Task statement
Repeat every record exactly as given.

Information

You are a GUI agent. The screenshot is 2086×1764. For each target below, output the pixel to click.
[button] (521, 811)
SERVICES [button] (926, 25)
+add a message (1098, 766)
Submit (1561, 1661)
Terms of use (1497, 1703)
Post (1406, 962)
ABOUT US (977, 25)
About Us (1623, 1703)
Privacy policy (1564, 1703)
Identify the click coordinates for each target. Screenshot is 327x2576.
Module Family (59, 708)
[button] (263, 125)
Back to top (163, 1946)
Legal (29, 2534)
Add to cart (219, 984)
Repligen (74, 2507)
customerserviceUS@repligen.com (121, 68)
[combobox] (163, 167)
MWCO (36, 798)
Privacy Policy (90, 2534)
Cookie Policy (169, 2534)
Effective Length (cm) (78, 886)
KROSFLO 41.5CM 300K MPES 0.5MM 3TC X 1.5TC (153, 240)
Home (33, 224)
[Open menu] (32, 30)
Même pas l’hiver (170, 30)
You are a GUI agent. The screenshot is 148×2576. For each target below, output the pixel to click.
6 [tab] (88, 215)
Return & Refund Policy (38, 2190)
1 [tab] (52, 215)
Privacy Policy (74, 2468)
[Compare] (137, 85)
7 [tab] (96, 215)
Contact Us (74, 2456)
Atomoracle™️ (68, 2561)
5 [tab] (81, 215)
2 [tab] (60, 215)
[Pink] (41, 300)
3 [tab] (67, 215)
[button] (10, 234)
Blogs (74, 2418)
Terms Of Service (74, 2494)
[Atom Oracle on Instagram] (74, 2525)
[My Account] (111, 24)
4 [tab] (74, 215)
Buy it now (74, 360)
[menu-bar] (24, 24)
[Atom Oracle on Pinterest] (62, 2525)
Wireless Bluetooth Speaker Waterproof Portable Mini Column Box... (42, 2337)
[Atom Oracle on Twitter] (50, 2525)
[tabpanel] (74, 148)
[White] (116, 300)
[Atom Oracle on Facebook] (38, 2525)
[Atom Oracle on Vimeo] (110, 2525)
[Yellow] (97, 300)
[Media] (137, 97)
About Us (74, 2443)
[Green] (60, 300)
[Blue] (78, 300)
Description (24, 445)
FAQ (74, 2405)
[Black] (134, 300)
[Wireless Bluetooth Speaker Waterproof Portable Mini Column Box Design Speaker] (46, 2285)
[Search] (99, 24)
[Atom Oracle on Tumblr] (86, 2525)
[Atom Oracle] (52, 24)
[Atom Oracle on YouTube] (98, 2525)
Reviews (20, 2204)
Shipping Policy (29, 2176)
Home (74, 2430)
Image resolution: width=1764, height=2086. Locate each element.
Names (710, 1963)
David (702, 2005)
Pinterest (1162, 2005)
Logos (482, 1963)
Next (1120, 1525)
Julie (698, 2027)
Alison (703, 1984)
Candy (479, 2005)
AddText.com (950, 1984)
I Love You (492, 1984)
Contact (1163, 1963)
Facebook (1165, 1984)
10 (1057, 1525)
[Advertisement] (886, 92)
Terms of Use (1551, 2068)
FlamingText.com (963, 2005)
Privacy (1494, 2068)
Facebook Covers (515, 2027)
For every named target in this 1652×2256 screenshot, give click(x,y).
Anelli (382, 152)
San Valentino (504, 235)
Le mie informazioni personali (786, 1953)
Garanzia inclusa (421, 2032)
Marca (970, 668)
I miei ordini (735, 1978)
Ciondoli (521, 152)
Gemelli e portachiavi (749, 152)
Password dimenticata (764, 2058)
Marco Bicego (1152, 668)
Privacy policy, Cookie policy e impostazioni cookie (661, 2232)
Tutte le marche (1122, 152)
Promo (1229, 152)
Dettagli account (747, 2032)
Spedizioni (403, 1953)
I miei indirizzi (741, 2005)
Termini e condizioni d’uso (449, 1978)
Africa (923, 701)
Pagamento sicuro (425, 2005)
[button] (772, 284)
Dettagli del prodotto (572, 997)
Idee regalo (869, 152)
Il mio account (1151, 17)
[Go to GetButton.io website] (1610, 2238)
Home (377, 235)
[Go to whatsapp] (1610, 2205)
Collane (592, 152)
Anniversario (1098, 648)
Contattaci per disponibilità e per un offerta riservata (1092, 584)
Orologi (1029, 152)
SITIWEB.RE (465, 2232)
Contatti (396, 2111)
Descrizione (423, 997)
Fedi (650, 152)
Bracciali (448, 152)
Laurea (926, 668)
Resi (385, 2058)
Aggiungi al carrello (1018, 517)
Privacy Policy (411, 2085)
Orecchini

Exercise response
You are a GUI agent. The screenshot is 2086×1764. For each target below, output the pixel to click.
[button] (521, 811)
SERVICES [button] (926, 25)
+add a message (1098, 766)
Submit (1561, 1661)
Terms of use (1497, 1703)
Post (1406, 962)
ABOUT US (977, 25)
About Us (1623, 1703)
Privacy policy (1564, 1703)
Identify the click coordinates for each target. Screenshot is 327x2576.
Module Family (59, 708)
[button] (263, 125)
Back to top (163, 1946)
Legal (29, 2534)
Add to cart (219, 984)
Repligen (74, 2507)
customerserviceUS@repligen.com (121, 68)
[combobox] (163, 167)
MWCO (36, 798)
Privacy Policy (90, 2534)
Cookie Policy (169, 2534)
Effective Length (cm) (78, 886)
KROSFLO 41.5CM 300K MPES 0.5MM 3TC X 1.5TC (153, 240)
Home (33, 224)
[Open menu] (32, 30)
Même pas l’hiver (170, 30)
You are a GUI agent. The screenshot is 148×2576. For each target below, output the pixel to click.
6 [tab] (88, 215)
Return & Refund Policy (38, 2190)
1 [tab] (52, 215)
Privacy Policy (74, 2468)
[Compare] (137, 85)
7 [tab] (96, 215)
Contact Us (74, 2456)
Atomoracle™️ (68, 2561)
5 [tab] (81, 215)
2 [tab] (60, 215)
[Pink] (41, 300)
3 [tab] (67, 215)
[button] (10, 234)
Blogs (74, 2418)
Terms Of Service (74, 2494)
[Atom Oracle on Instagram] (74, 2525)
[My Account] (111, 24)
4 [tab] (74, 215)
Buy it now (74, 360)
[menu-bar] (24, 24)
[Atom Oracle on Pinterest] (62, 2525)
Wireless Bluetooth Speaker Waterproof Portable Mini Column Box... (42, 2337)
[Atom Oracle on Twitter] (50, 2525)
[tabpanel] (74, 148)
[White] (116, 300)
[Atom Oracle on Facebook] (38, 2525)
[Atom Oracle on Vimeo] (110, 2525)
[Yellow] (97, 300)
[Media] (137, 97)
About Us (74, 2443)
[Green] (60, 300)
[Blue] (78, 300)
Description (24, 445)
FAQ (74, 2405)
[Black] (134, 300)
[Wireless Bluetooth Speaker Waterproof Portable Mini Column Box Design Speaker] (46, 2285)
[Search] (99, 24)
[Atom Oracle on Tumblr] (86, 2525)
[Atom Oracle] (52, 24)
[Atom Oracle on YouTube] (98, 2525)
Reviews (20, 2204)
Shipping Policy (29, 2176)
Home (74, 2430)
Image resolution: width=1764, height=2086. Locate each element.
Names (710, 1963)
David (702, 2005)
Pinterest (1162, 2005)
Logos (482, 1963)
Next (1120, 1525)
Julie (698, 2027)
Alison (703, 1984)
Candy (479, 2005)
AddText.com (950, 1984)
I Love You (492, 1984)
Contact (1163, 1963)
Facebook (1165, 1984)
10 (1057, 1525)
[Advertisement] (886, 92)
Terms of Use (1551, 2068)
FlamingText.com (963, 2005)
Privacy (1494, 2068)
Facebook Covers (515, 2027)
For every named target in this 1652×2256 screenshot, give click(x,y).
Anelli (382, 152)
San Valentino (504, 235)
Le mie informazioni personali (786, 1953)
Garanzia inclusa (421, 2032)
Marca (970, 668)
I miei ordini (735, 1978)
Ciondoli (521, 152)
Gemelli e portachiavi (749, 152)
Password dimenticata (764, 2058)
Marco Bicego (1152, 668)
Privacy policy, Cookie policy e impostazioni cookie (661, 2232)
Tutte le marche (1122, 152)
Promo (1229, 152)
Dettagli account (747, 2032)
Spedizioni (403, 1953)
I miei indirizzi (741, 2005)
Termini e condizioni d’uso (449, 1978)
Africa (923, 701)
Pagamento sicuro (425, 2005)
[button] (772, 284)
Dettagli del prodotto (572, 997)
Idee regalo (869, 152)
Il mio account (1151, 17)
[Go to GetButton.io website] (1610, 2238)
Home (377, 235)
[Go to whatsapp] (1610, 2205)
Collane (592, 152)
Anniversario (1098, 648)
Contattaci per disponibilità e per un offerta riservata (1092, 584)
Orologi (1029, 152)
SITIWEB.RE (465, 2232)
Contatti (396, 2111)
Descrizione (423, 997)
Fedi (650, 152)
Bracciali (448, 152)
Laurea (926, 668)
Resi (385, 2058)
Aggiungi al carrello (1018, 517)
Privacy Policy (411, 2085)
Orecchini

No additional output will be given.